23 juillet, un instinct de liberté

 

C’est la canicule à Shanghai. Un sèche-cheveux gigantesque souffle sur la ville. Dans ma chambre, un climatiseur cacochyme peine à faire baisser la température de quelques degrés et je mijote dans mon jus. Est-ce la météo ?, je vis avec l’impression confuse d’un orage à venir, cherchant dans le crépitement de pensées douloureusement électriques, un savoir qui se dérobe. En Europe, à Nice, ma ville d’adoption, l’orage a bien eu lieu. Un aperçu de l’enfer. Mais « même l’enfer, les hommes ont envie de le comprendre », écrit Svetlana Alexiévich dans son livre La Fin de l’Homme Rouge. Ces événements donnent à réfléchir  mais la pensée tourne en cage sans trouver un point d’appui solide qui nous dirait comment sortir de cette folie. Que les esprits « clairvoyants », persuadés de servir le bien, nourrissent le triomphe du mal aussi efficacement que les exécutants aveugles, voilà qui a toujours posé un sérieux problème dans l’histoire. On cherche encore une solution.

China days ! Deux défections cette semaine au bureau. C’est épuisant de construire une équipe, de la former et de lire quelques mois plus tard dans une lettre de démission convenue « I highly appreciated your mentoring. I learnt a lot ». Je me suis longtemps demandé si je n’avais pas été trop dure ou si j’avais commis des erreurs. Mais à l’évidence, la question n’est là.  Ma seule véritable erreur est de surestimer l’attrait de la liberté que je donne à mes collaborateurs.  Celle-ci leur agace les dents. Celle qu’ils aiment mieux, c’est une liberté de supermarché, une vie sans histoire où l’on peut continuer de se plaindre en buvant du thé, à se prêter des talents illusoires en fuyant à toutes jambes quand l’épreuve de la réalité devient trop difficile à soutenir. On aime trop les jeux à somme nulle par ici.
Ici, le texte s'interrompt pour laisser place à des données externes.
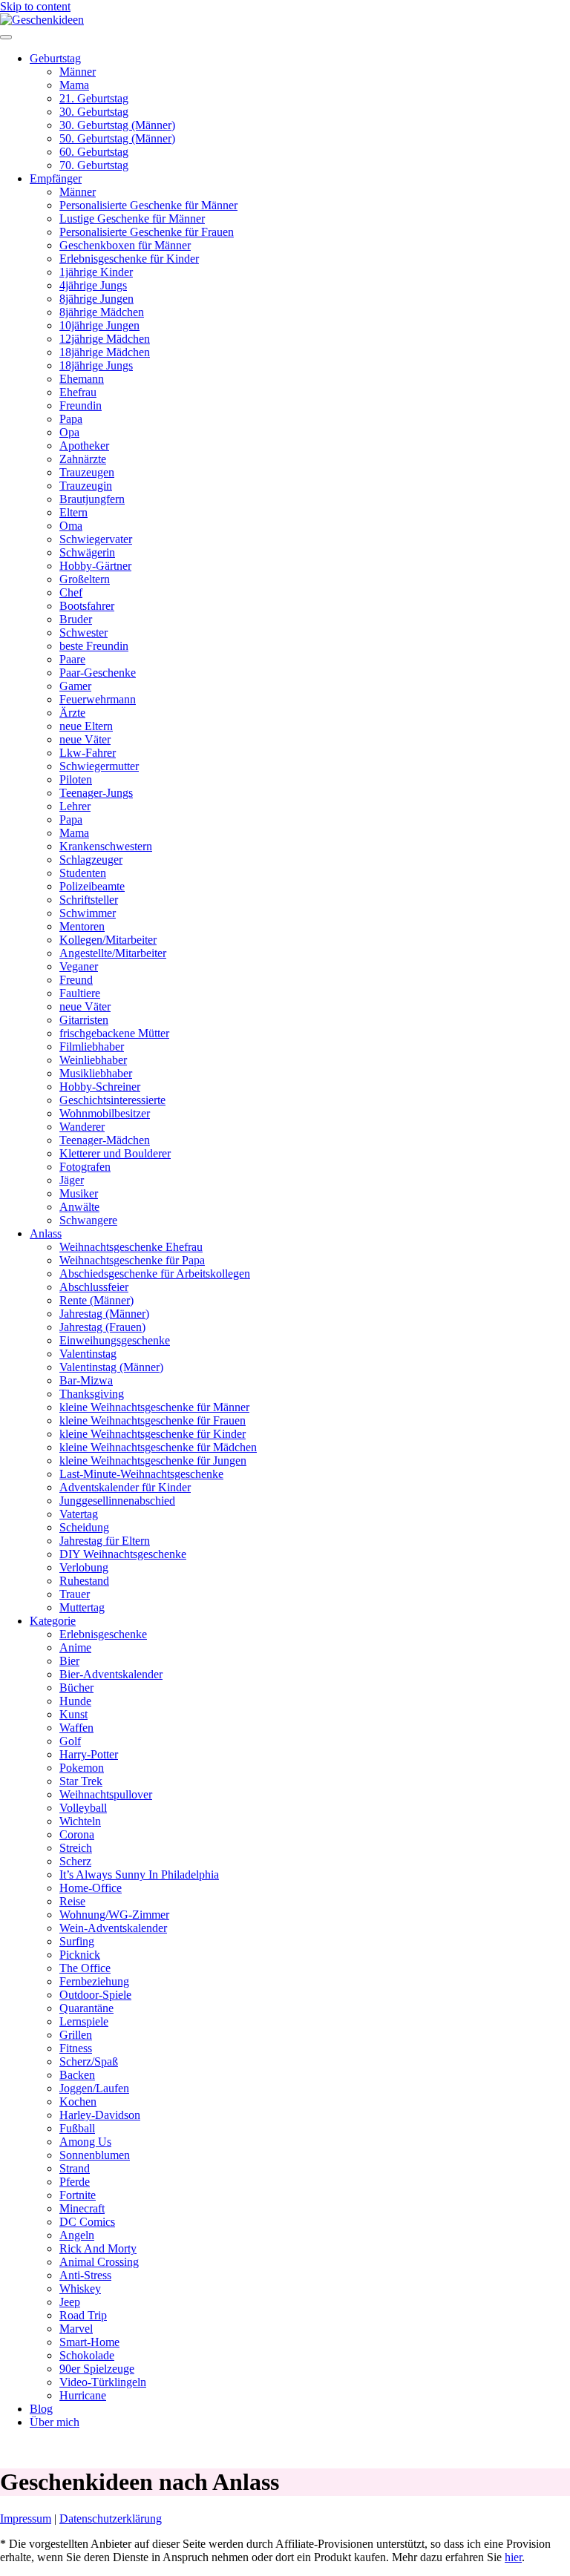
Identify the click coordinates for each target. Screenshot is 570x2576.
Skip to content (35, 6)
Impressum (25, 2518)
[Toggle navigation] (6, 37)
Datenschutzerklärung (110, 2518)
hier (513, 2557)
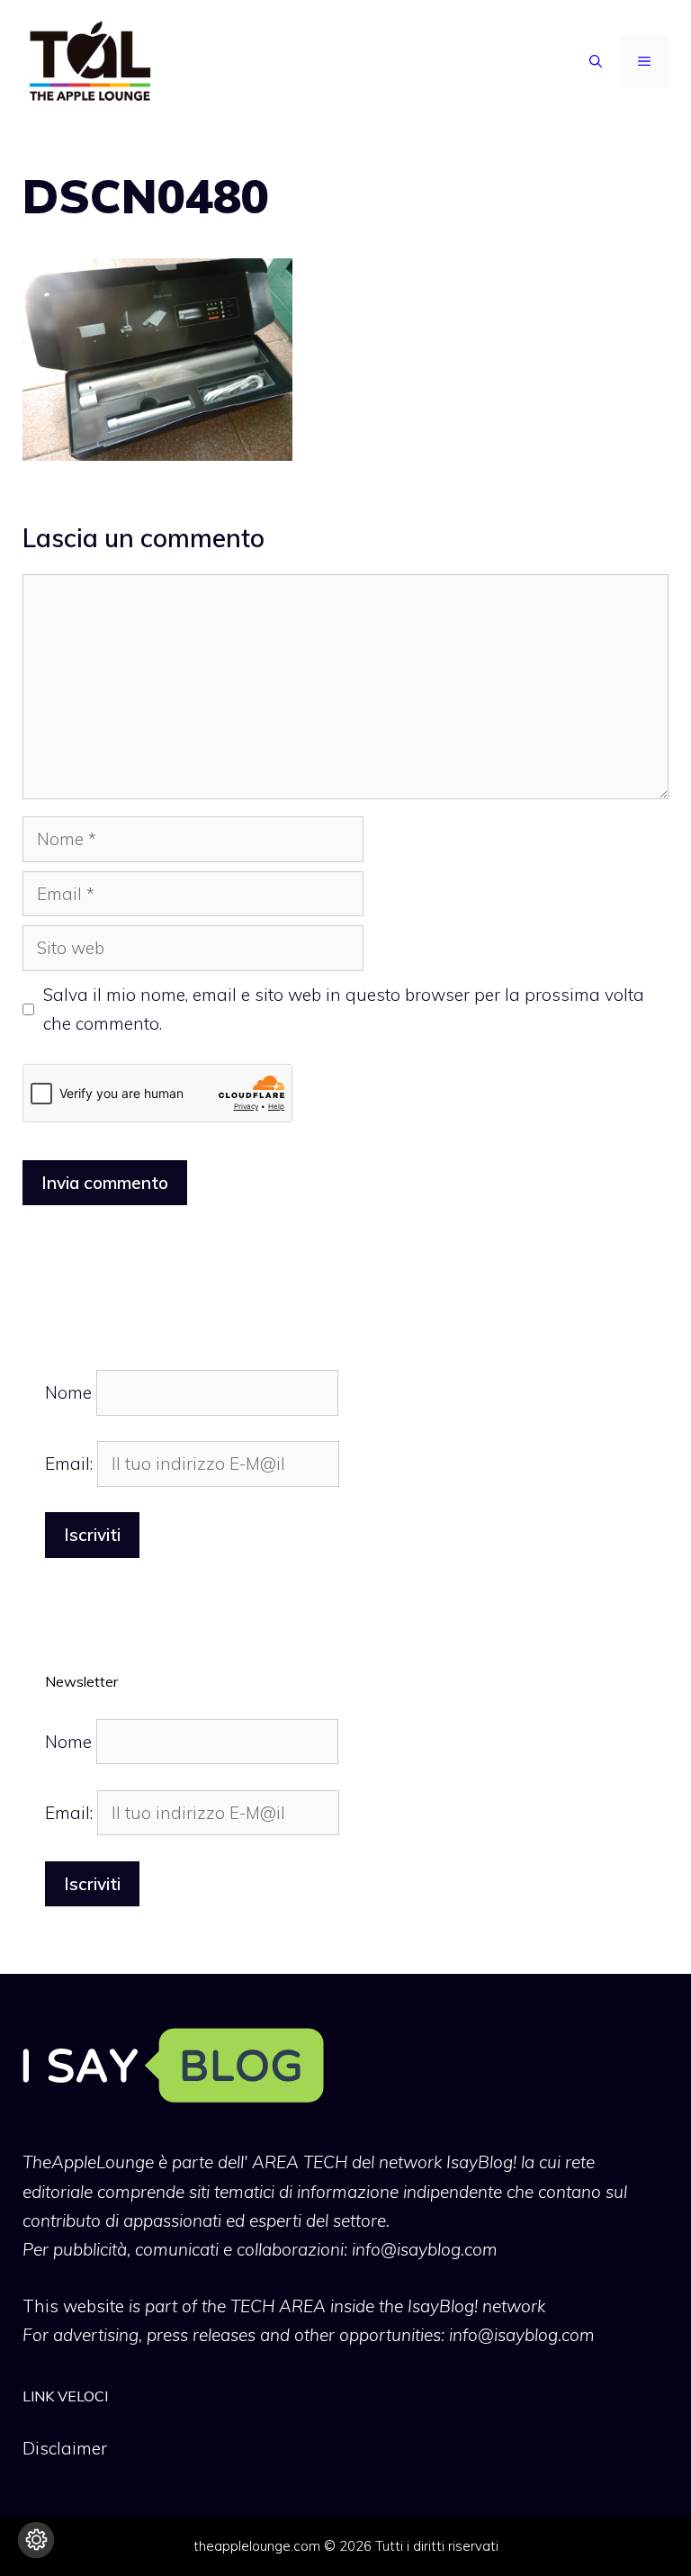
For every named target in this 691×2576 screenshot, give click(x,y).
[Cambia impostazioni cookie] (36, 2540)
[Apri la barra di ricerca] (595, 61)
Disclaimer (64, 2448)
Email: (71, 1463)
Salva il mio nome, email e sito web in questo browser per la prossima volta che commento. (343, 1009)
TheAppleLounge (88, 2162)
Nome (68, 1392)
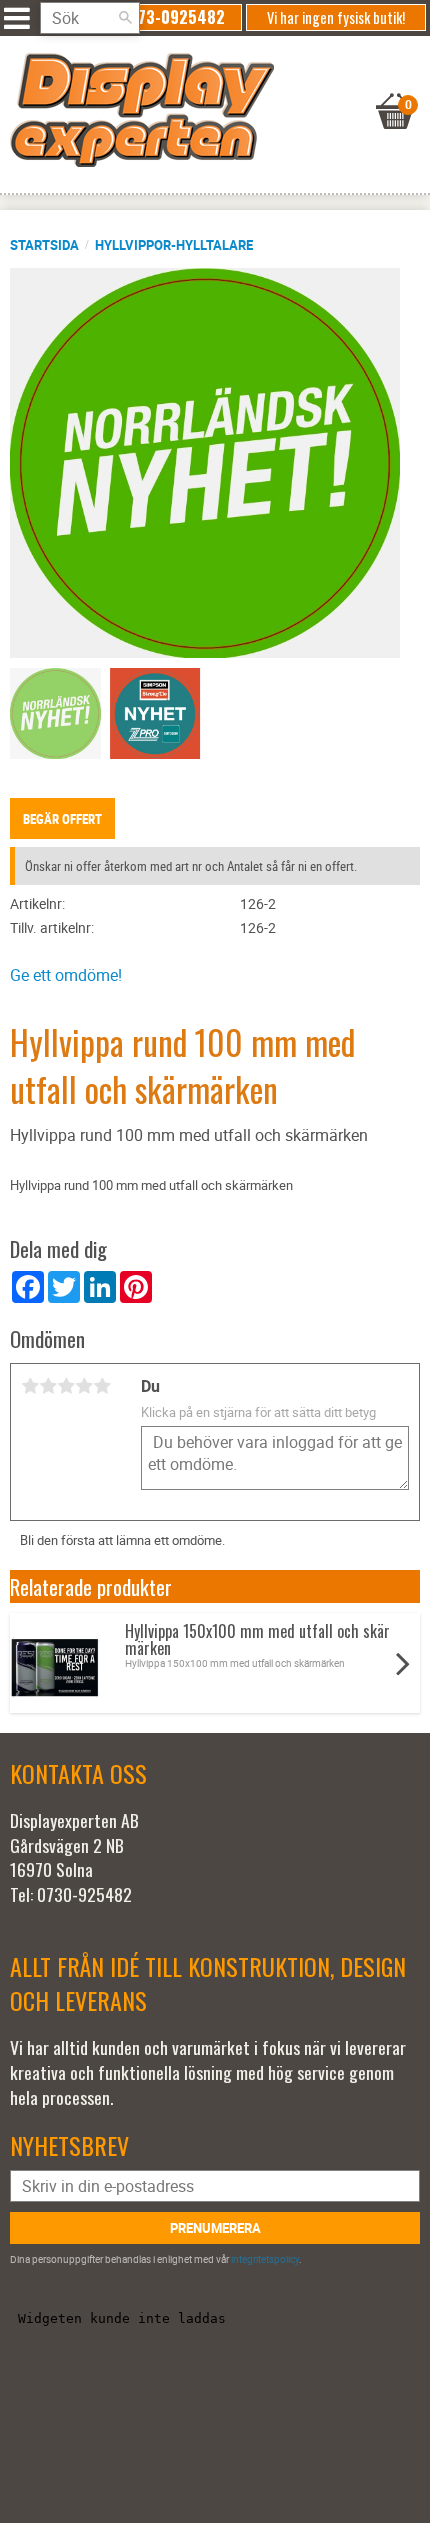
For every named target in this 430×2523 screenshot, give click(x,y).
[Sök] (125, 18)
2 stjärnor (48, 1386)
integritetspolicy (265, 2259)
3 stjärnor (66, 1386)
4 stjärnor (84, 1386)
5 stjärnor (102, 1386)
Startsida (44, 245)
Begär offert (62, 819)
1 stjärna (30, 1386)
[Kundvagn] (210, 86)
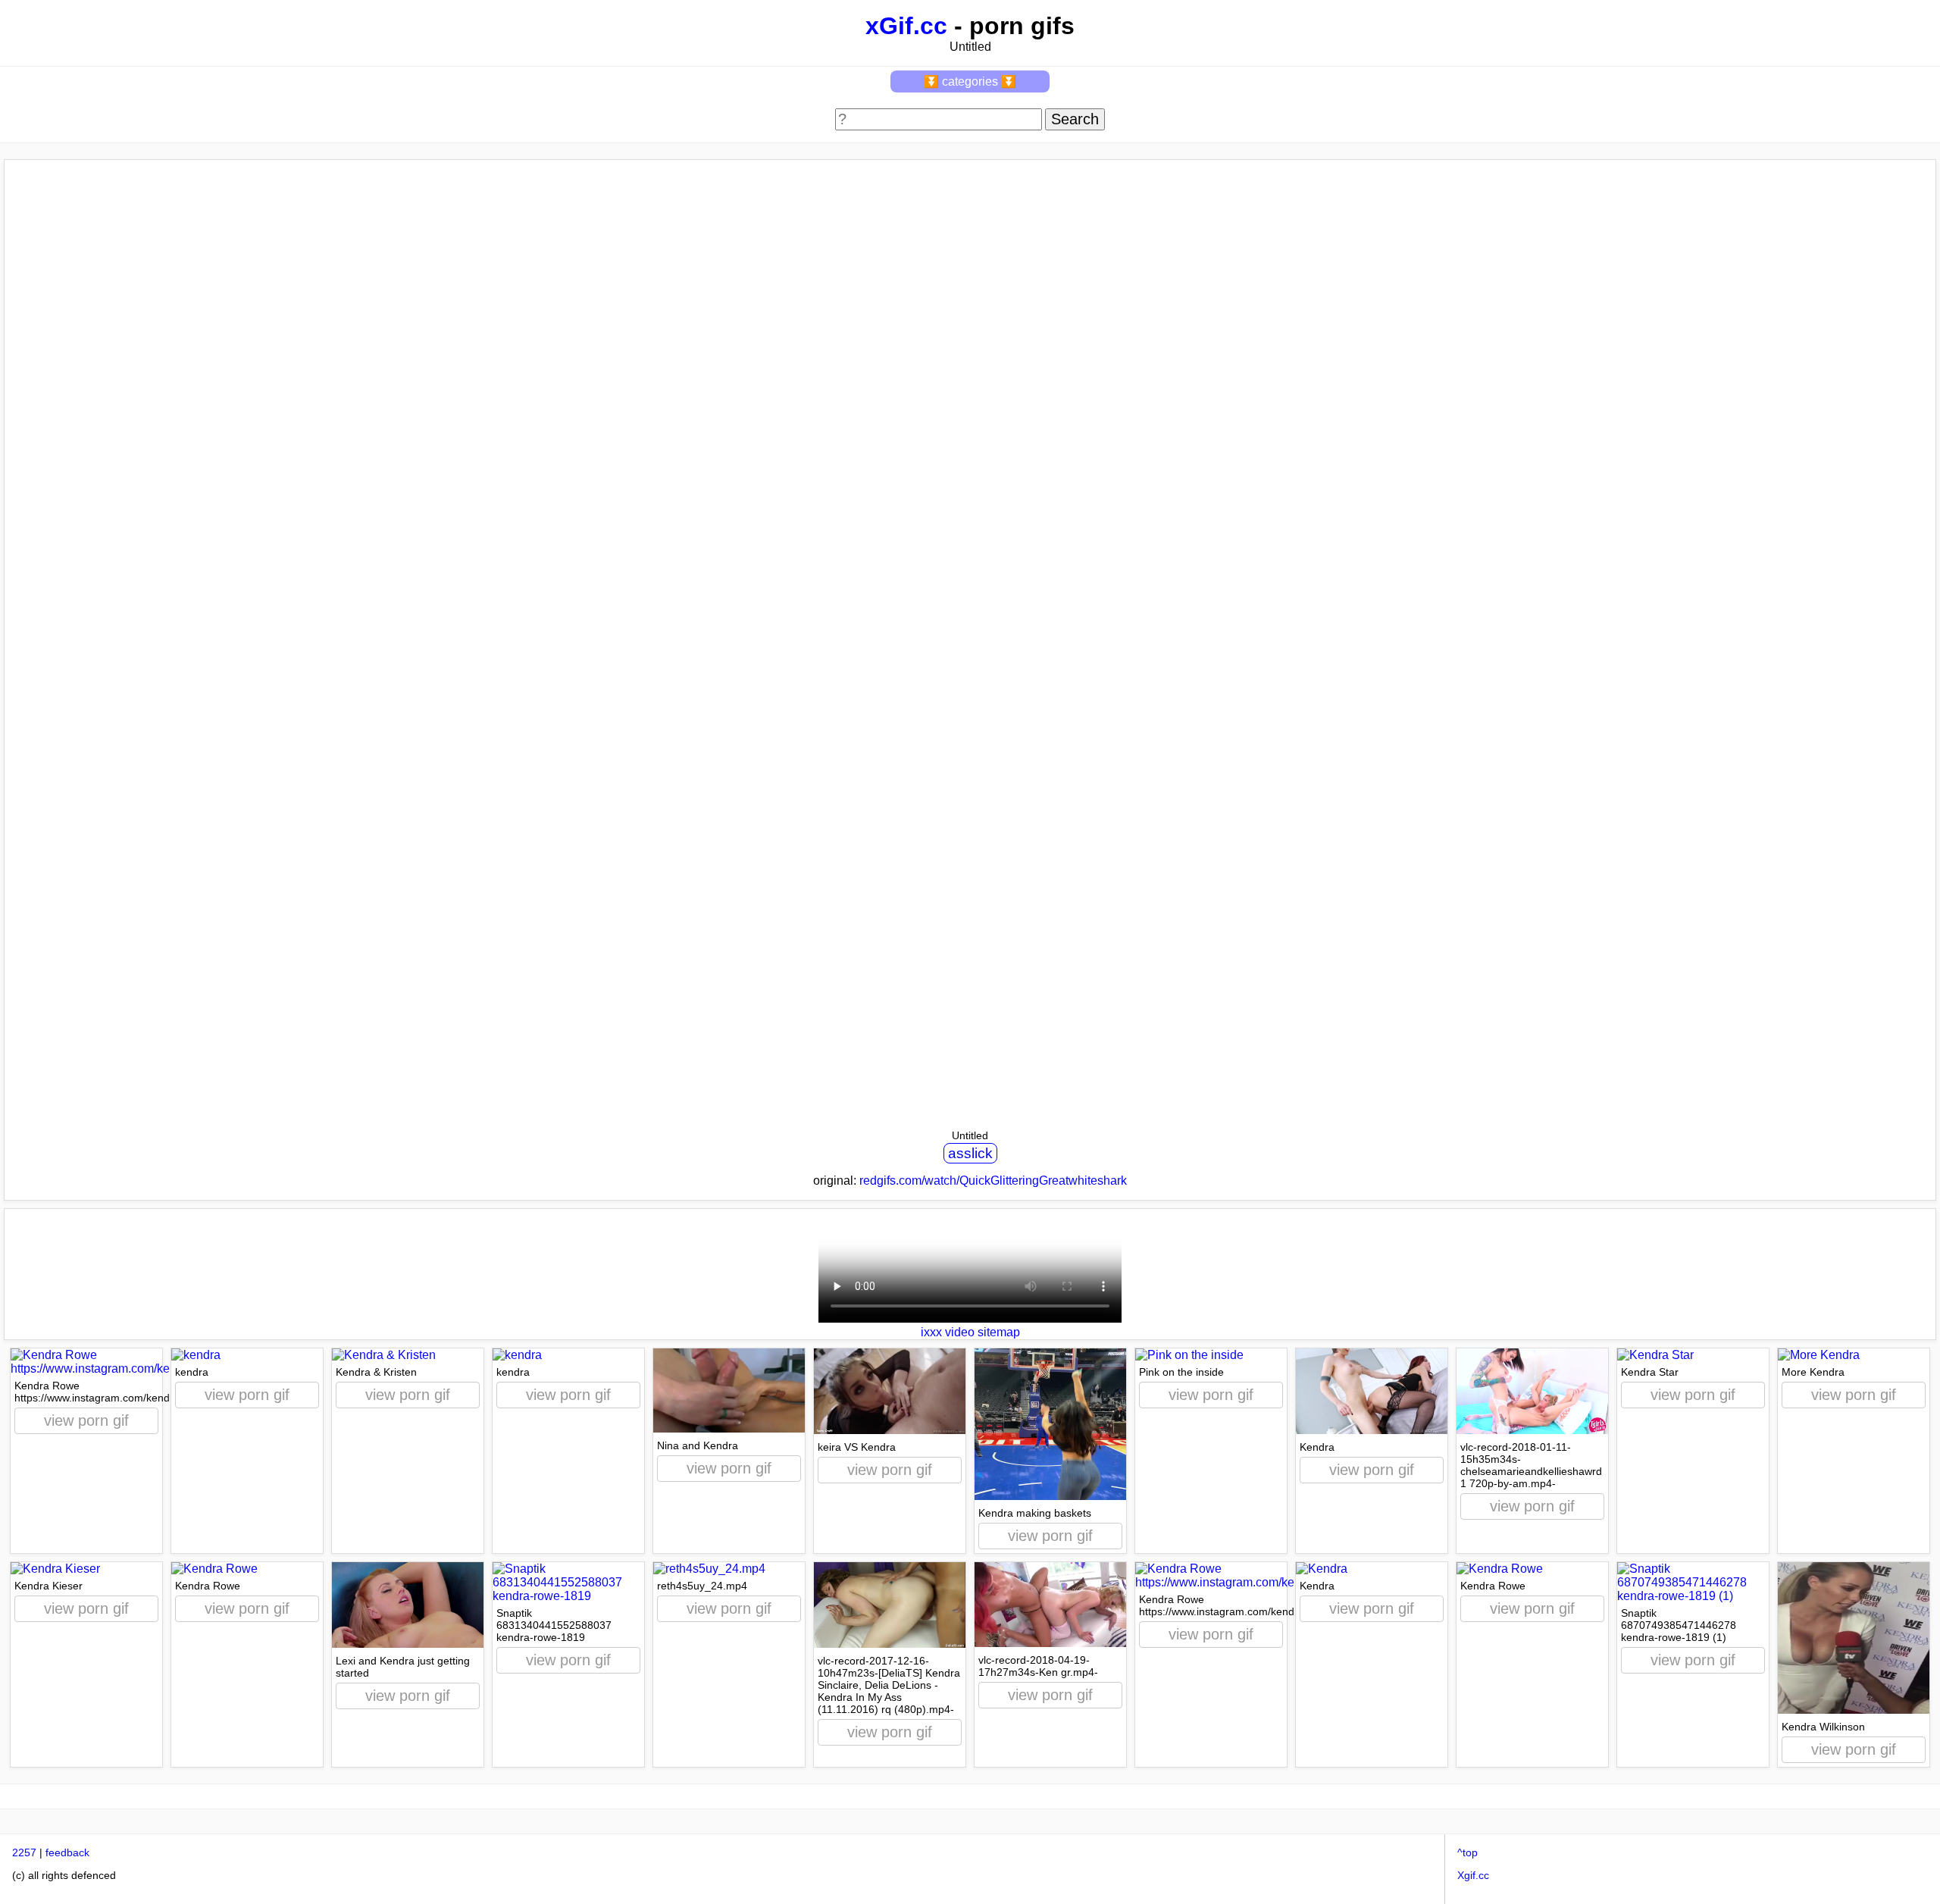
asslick (970, 1153)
De l’autre côté de l’Himalaya, les femmes qui participent au projet des 99 women se préparent à jouer ma pièce. Cette aventure a été importante pour elles. Je lis leurs commentaires : réveil d’un désir endormi, découverte de leur force individuelle et collective. Elles sont heureuses. Sur les photos, leurs visages resplendissent d’un éclat singulier et où je vois l’instinct retrouvé de leur liberté. Un truc qu’on ne vit que dans les os. On ne la chérit pas assez cette liberté dans nos démocraties usées : un simple gadget de l’idéologie petite-bourgeoise à peu de choses près. Mon vieux, tu me pardonneras de faire sonner les grandes orgues pour une fois mais je me dis qu’on fera œuvre utile si l’on parvient à raviver le goût ardent de la liberté.